▶ **Esplora il materiale**
1: Le affermazioni seguenti concordano con il brano sul sogno di Giacobbe? (a) Giacobbe fugge verso Aran per sfuggire al fratello Esaù. (b) Giacobbe si addormenta con una pietra sotto la testa. (c) Il racconto si trova nel capitolo XII della Genesi. Per ciascuna rispondi sì o no e cita le parole decisive del brano.
2: Prosegui il brano sul sogno di Giacobbe a partire dalla sua ultima frase.

▶ **Brano da leggere**
----------------

Il sogno di Giacobbe

Nella cosmogonia delle antiche culture (la dottrina che cerca di spiegare l’origine dell’Universo), venerare le pietre, in quanto simbolo di unione tra la terra e il cielo è una questione primaria. Ne troviamo testimonianze anche nella Bibbia. Nel capitolo XXVIII della Genesi troviamo il racconto di Giacobbe, figlio di Isacco e nipote di Abramo. Giacobbe fugge verso Aran (Mesopotamia) per sfuggire a suo fratello Esaù che lo voleva morto perché gli aveva strappato con l’inganno il diritto di primogenitura. Lungo il cammino, vive un’esperienza che la Bibbia racconta nel seguente modo:

” – Essendo giunto in un certo luogo, e volendo riposarsi dopo il tramonto del sole, prese una delle pietre che stavano per terra e, ponendola sotto la testa, dormì in quello stesso luogo. E vide in sogno una scala che poggiava sulla terra, mentre la sua cima raggiungeva il cielo; e vide anche alcuni angeli che vi salivano e vi scendevano. E in cima alla scala vi era il Signore, che gli diceva: ” Io sono il Signore, il Dio di Abramo, e il Dio di Isacco, tuo padre. La terra sulla quale sei coricato la darò a te e alla tua discendenza”.

----------------

▶ **Dati forniti**
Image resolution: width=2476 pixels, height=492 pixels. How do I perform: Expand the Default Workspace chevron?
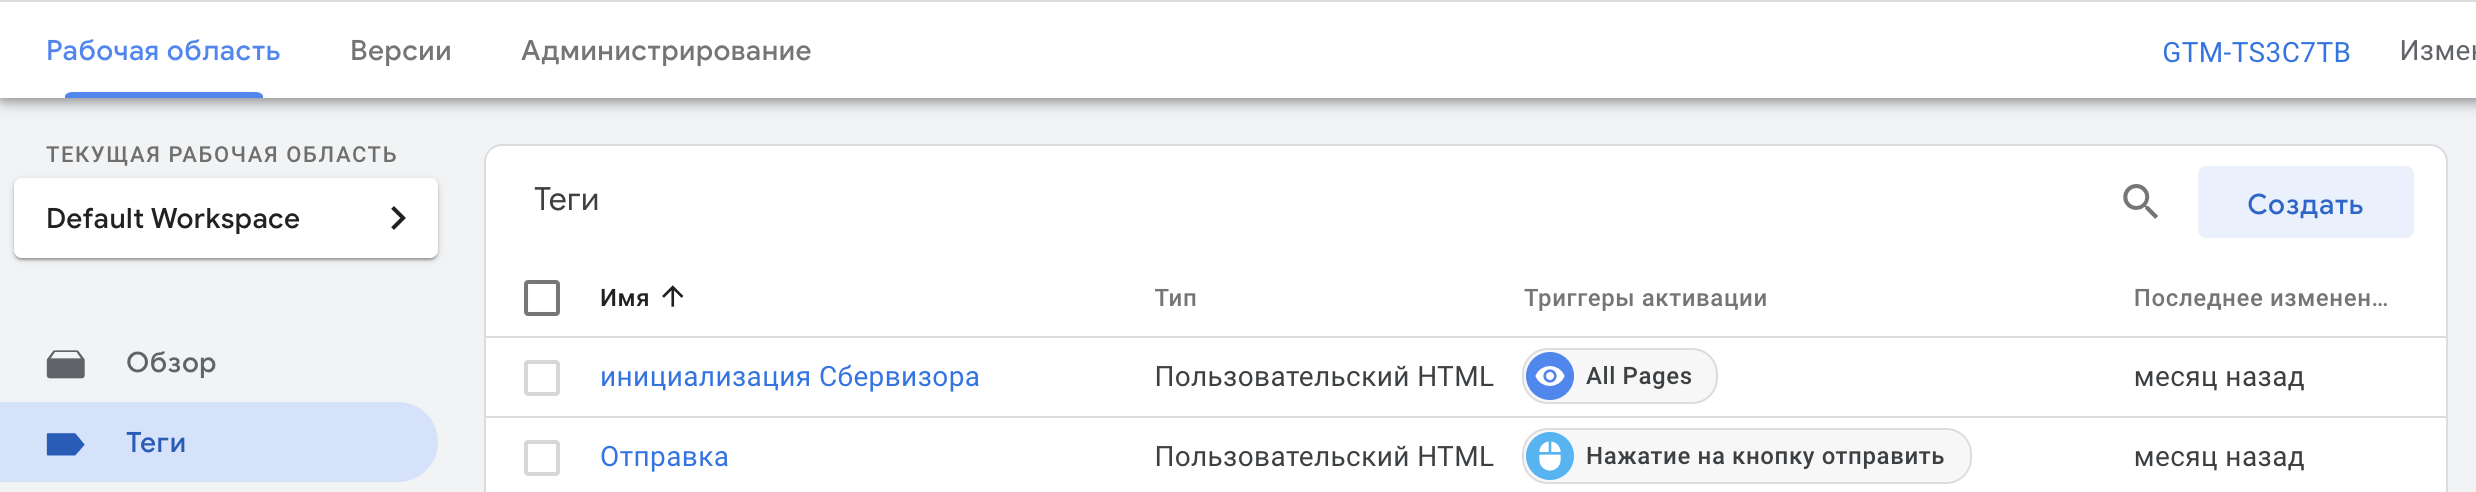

----------------

▶ **Ecco le risposte**
1:
(a) Sì: «Giacobbe fugge verso Aran (Mesopotamia) per sfuggire a suo fratello Esaù».
(b) Sì: «prese una delle pietre che stavano per terra e, ponendola sotto la testa, dormì in quello stesso luogo».
(c) No: «Nel capitolo XXVIII della Genesi troviamo il racconto di Giacobbe».

2:
Alla mattina, svegliatosi dal sonno e intuendo il potere della pietra che si era posto come guanciale, Giacobbe la alzò, la piantò sulla terra a mo’ di menhir o di stele e sparse dell’olio sulla sua sommità, e pronunciò queste parole: “Questa pietra, che ho innalzato come tempio, sarà chiamata Casa di Dio”.- “


Ecco che le pietre assumono un significato importante anche nelle religioni pagane. Presso i druidi, gli antichi sacerdoti celtici, per esempio, veniva insegnato al popolo che nelle pietre si trovava la spiegazione dell’esistenza, perché soltanto le pietre restano inalterabili per un tempo tanto lungo che all’uomo, condizionato dalla sua breve esistenza sulla Terra, sembra un’eternità.